Massage therapy: Pressure in the lower back area can soothe your symptoms by reducing tension in your muscles. Apply firm pressure in circular motions in the affected area for 30-60 seconds. The pressure should be firm, but not painful. Avoid massage if you can feel a pulse in the area.5 You can also use a foam roller to loosen up your lower back muscles and relieve tightness. However, be aware that using a foam roller incorrectly can lead to injuries. It’s best to talk to a trainer or healthcare provider before using one.

Massage for the lower back

Medications: Medications like acetaminophen and ibuprofen are available over-the-counter for pain relief. Your doctor may prescribe some muscle relaxants if your lower back spasms are severe.

Remember, you may need to try several treatments or combinations of treatments to get the best outcome. Lifestyle changes can increase the effectiveness of any treatment for lower back spasms.

Preventing lower back spasms in the future

Lifestyle changes are the key to reducing your chances of suffering from lower back spasms in the future. Here are some of the most effective changes you can make:2,3,4,6

  • Improve your posture by sitting and standing up straight.
  • If you’re overweight, lose weight to reduce stress on your spine and lower back.
  • Engage in regular physical activity to strengthen your back and abdominal muscles.
  • Avoid wearing high-heeled shoes for long periods.
  • Don’t spend too much time sitting or lying in bed as this can worsen back problems.
  • When you’re resting in bed, your upper body should be slightly inclined. Place a pillow under your knees to reduce stress on your lower back.
  • Start an exercise program gradually and work your way up to a more intense workout. Always perform stretches and warm-up exercises before your workout.
  • Practice yoga, tai-chi, meditation, or mindfulness to improve mobility and relieve stress and anxiety.

[Stored data]
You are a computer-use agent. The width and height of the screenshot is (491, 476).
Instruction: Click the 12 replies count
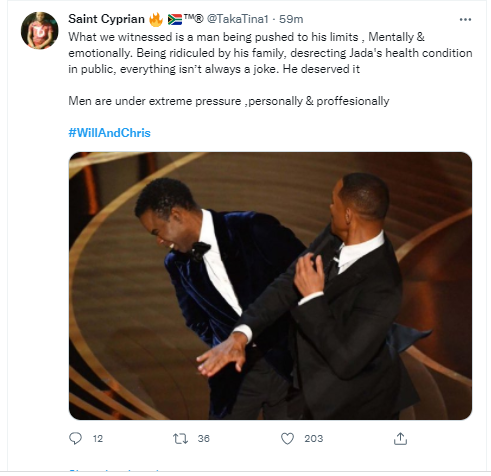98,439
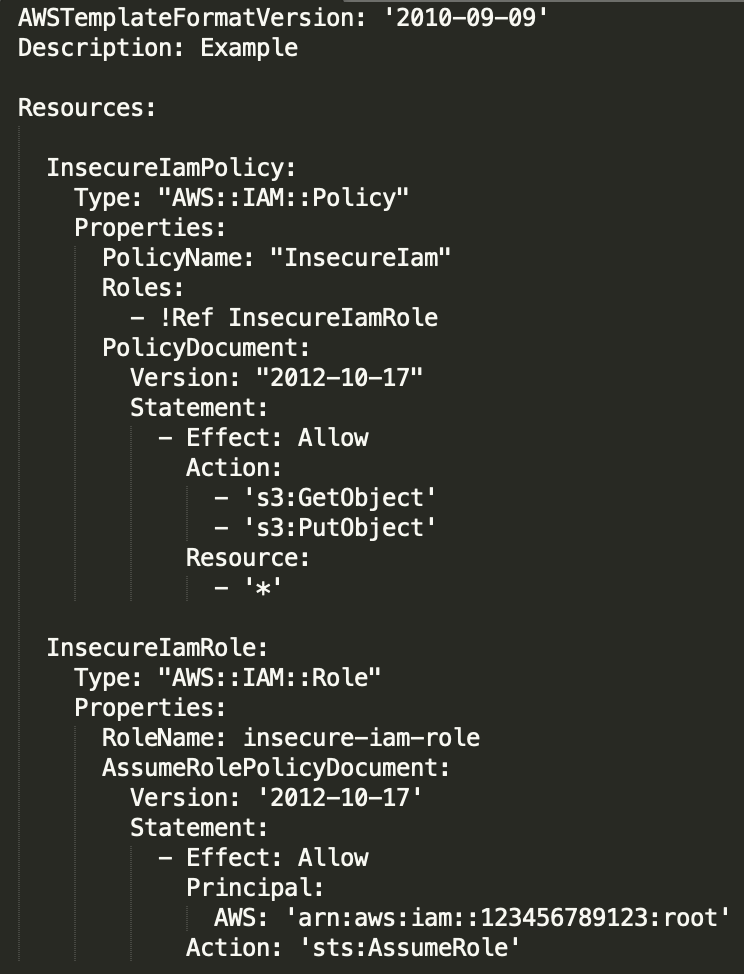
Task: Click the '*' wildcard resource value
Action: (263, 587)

--

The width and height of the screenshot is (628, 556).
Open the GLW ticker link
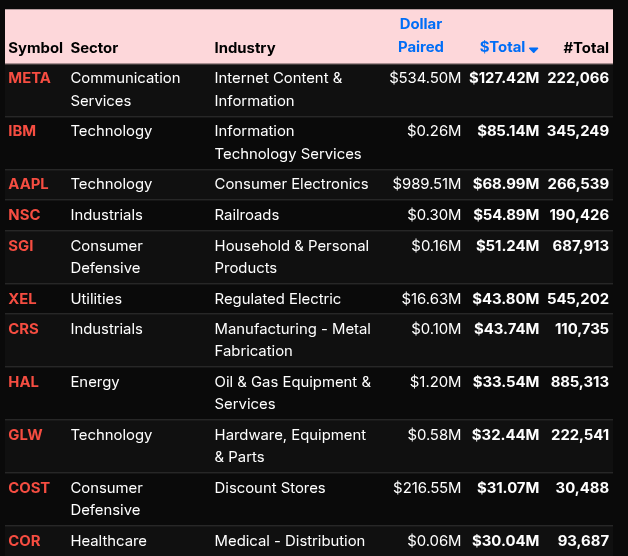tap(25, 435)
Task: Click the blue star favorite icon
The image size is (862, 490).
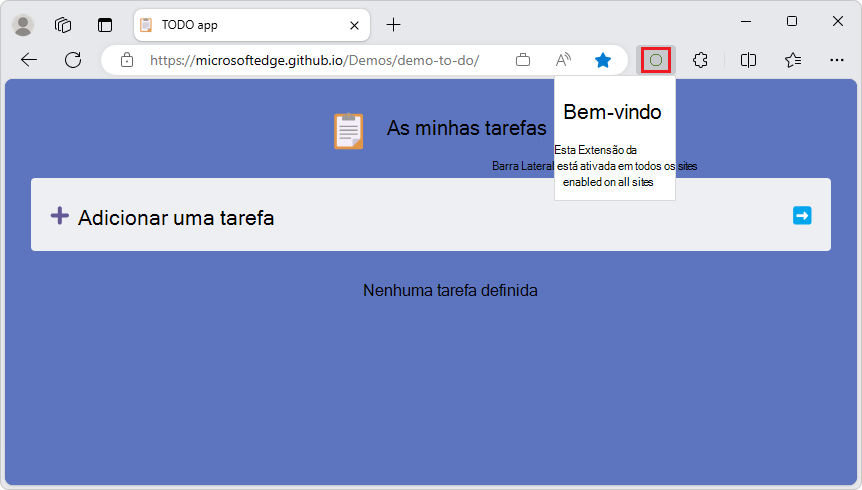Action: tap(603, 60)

## [Exercise requirements]
In the excerpt on lower back spasms, copy the passage from "Massage for the" to "and abdominal muscles." word for word.

## [Answer section]
Massage for the lower back

Medications: Medications like acetaminophen and ibuprofen are available over-the-counter for pain relief. Your doctor may prescribe some muscle relaxants if your lower back spasms are severe.

Remember, you may need to try several treatments or combinations of treatments to get the best outcome. Lifestyle changes can increase the effectiveness of any treatment for lower back spasms.

Preventing lower back spasms in the future

Lifestyle changes are the key to reducing your chances of suffering from lower back spasms in the future. Here are some of the most effective changes you can make:2,3,4,6

  • Improve your posture by sitting and standing up straight.
  • If you’re overweight, lose weight to reduce stress on your spine and lower back.
  • Engage in regular physical activity to strengthen your back and abdominal muscles.